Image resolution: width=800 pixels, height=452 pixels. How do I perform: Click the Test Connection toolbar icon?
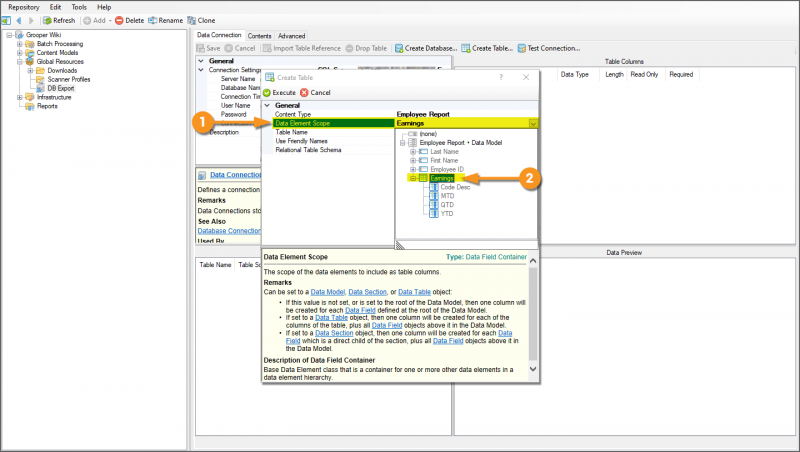pyautogui.click(x=524, y=48)
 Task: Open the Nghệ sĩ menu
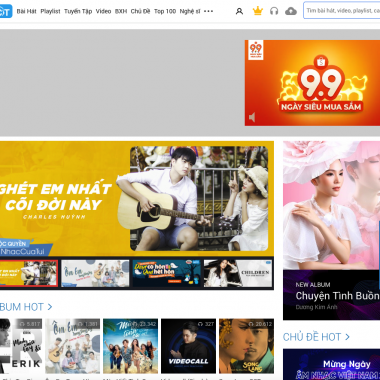pos(190,11)
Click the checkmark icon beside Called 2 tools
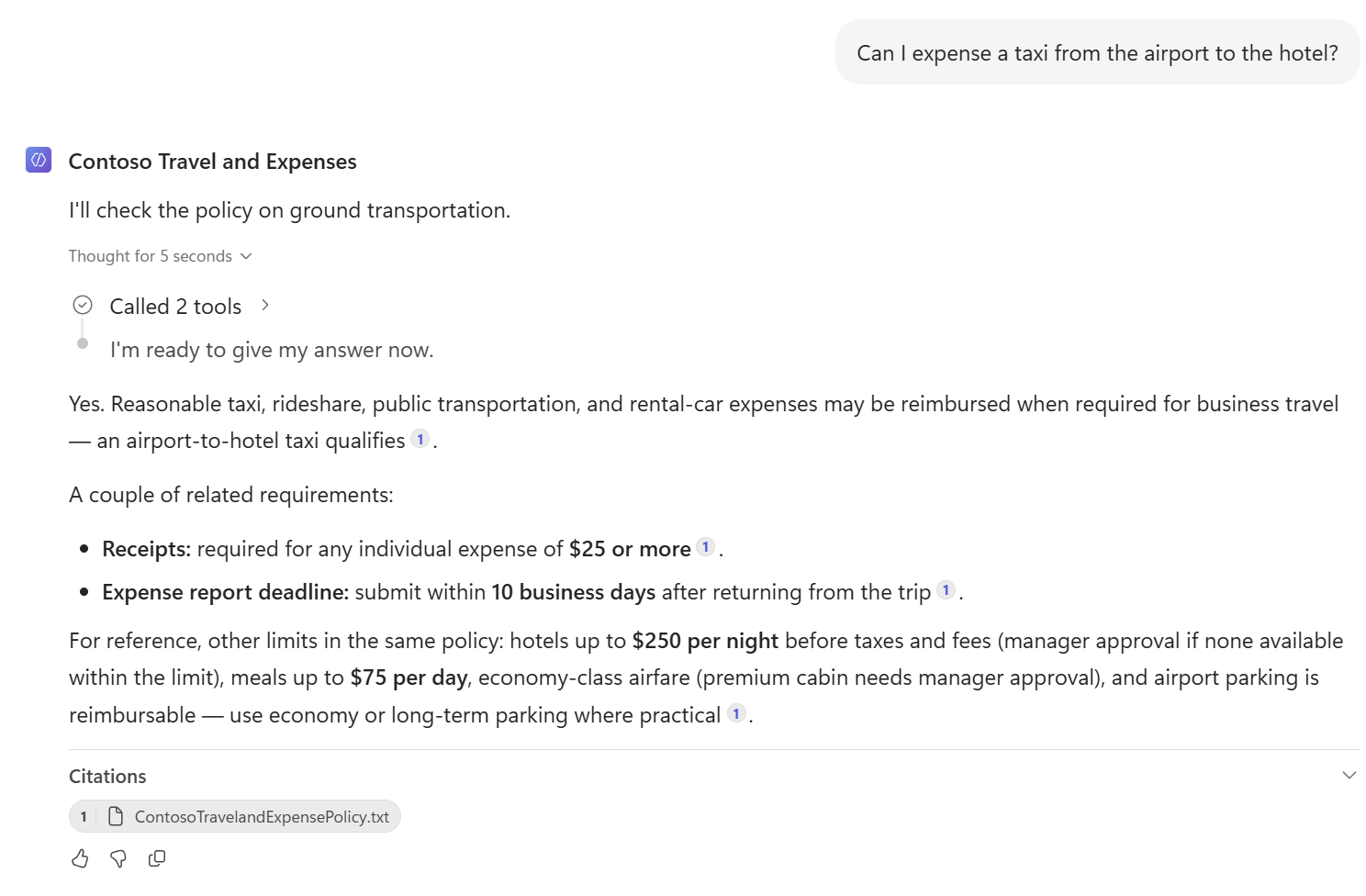Image resolution: width=1366 pixels, height=896 pixels. click(83, 305)
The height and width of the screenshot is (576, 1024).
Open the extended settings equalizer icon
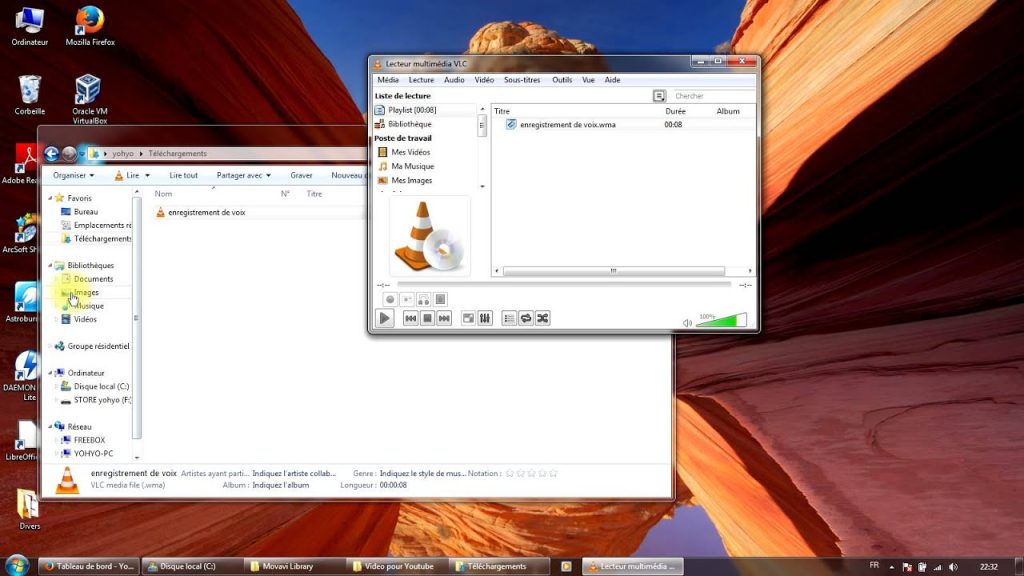tap(485, 318)
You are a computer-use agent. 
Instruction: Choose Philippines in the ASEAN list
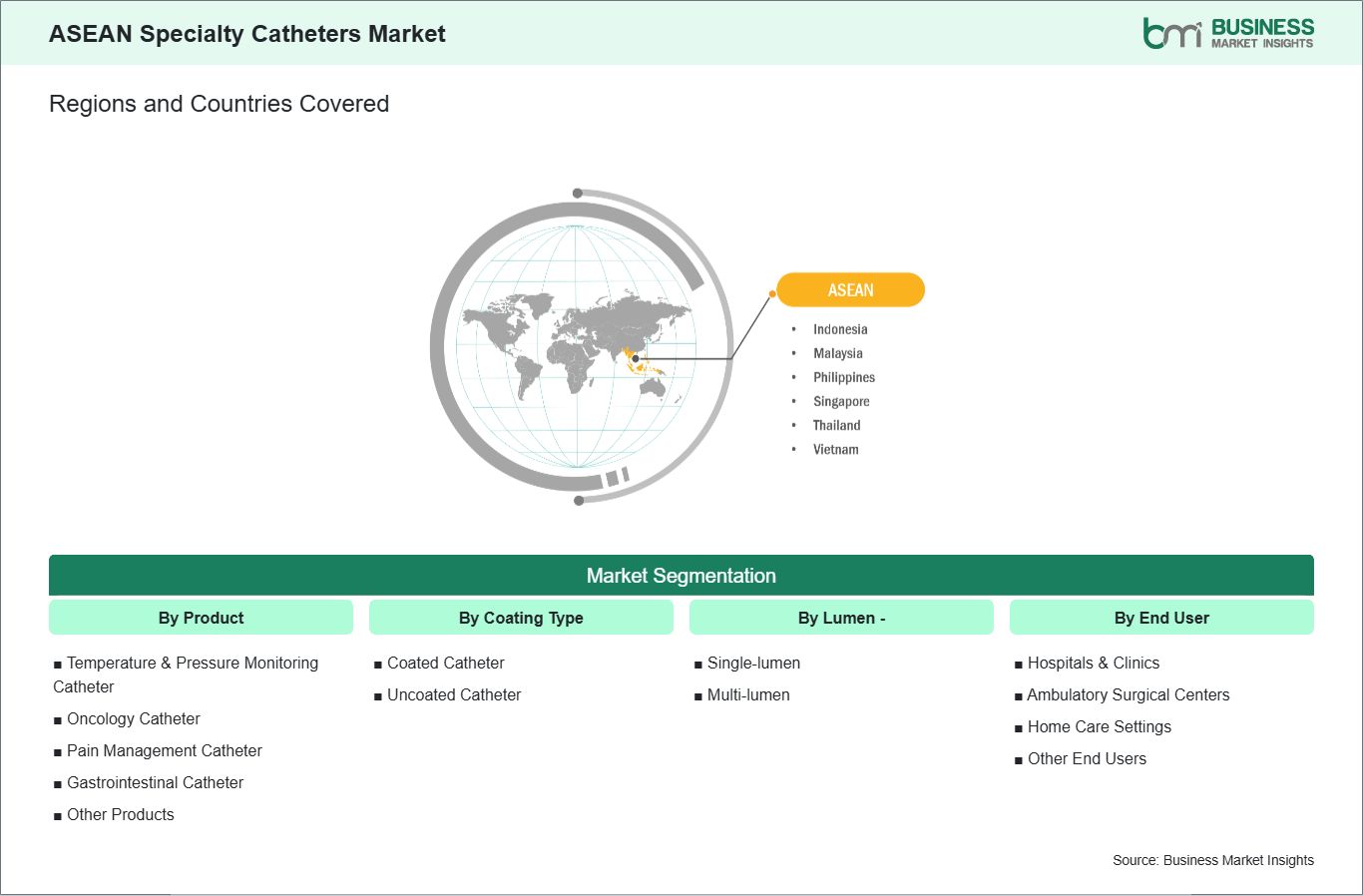coord(843,377)
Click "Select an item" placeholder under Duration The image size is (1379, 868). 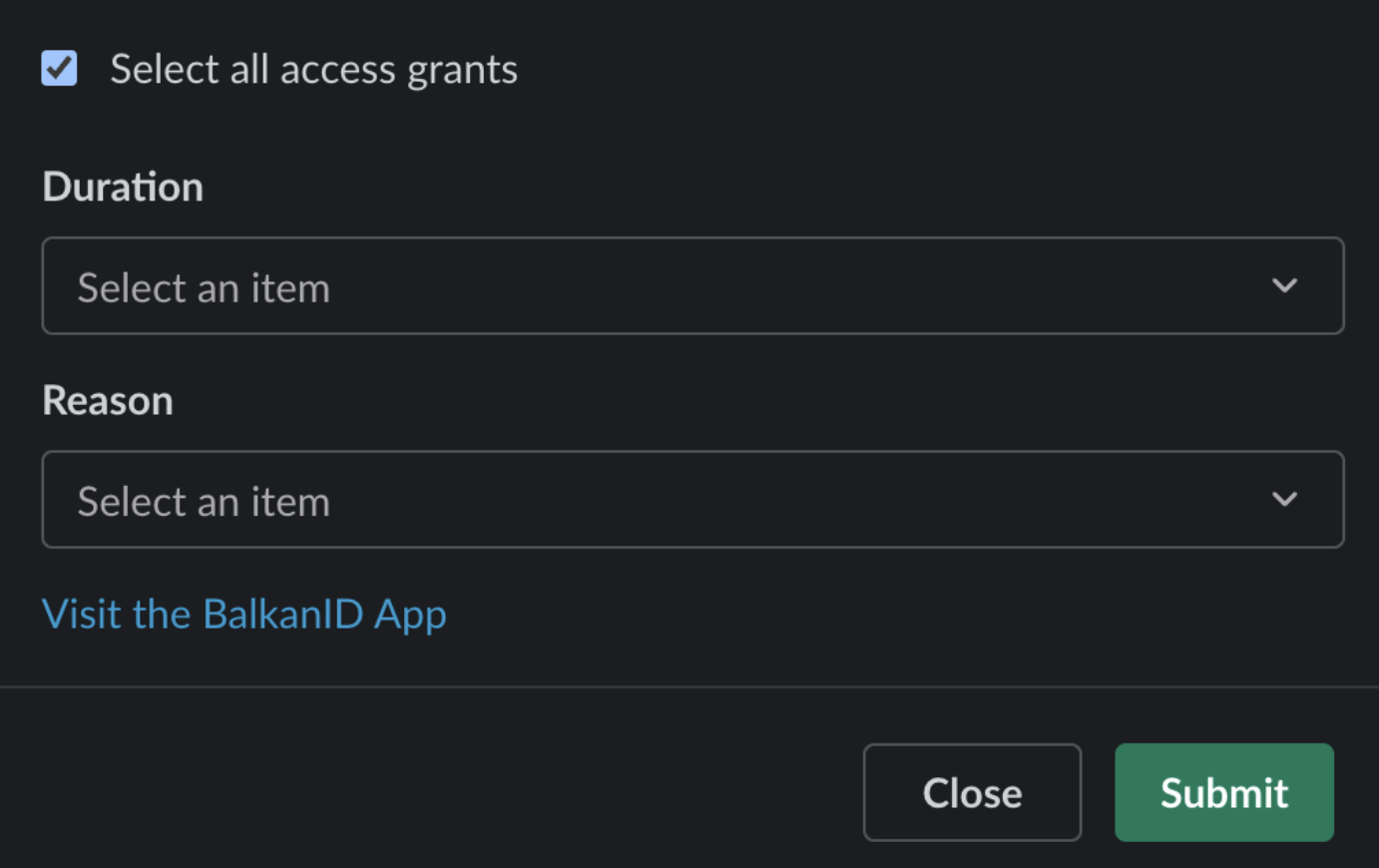(x=204, y=288)
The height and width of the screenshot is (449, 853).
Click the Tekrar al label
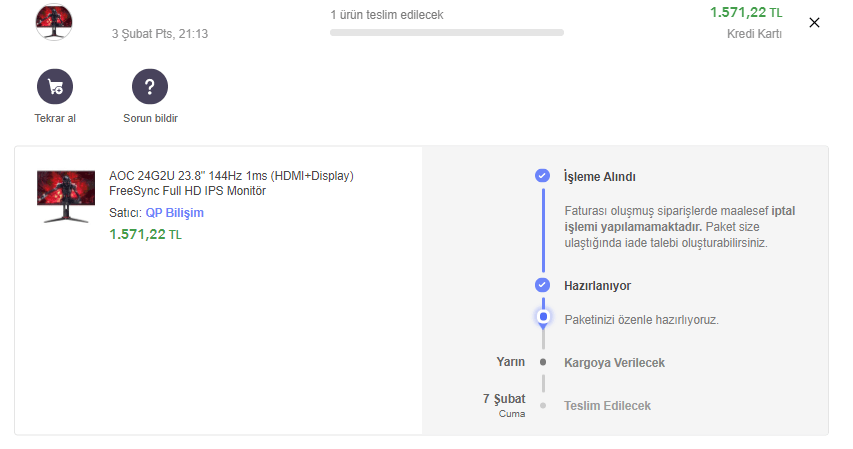point(55,118)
++++++++++++++++++++
▶ Problem statement
Identify all lines in the records above with the word "screenshot".

▶ Task response
The height and width of the screenshot is (576, 1024).
The height and width of the screenshot is (449, 853).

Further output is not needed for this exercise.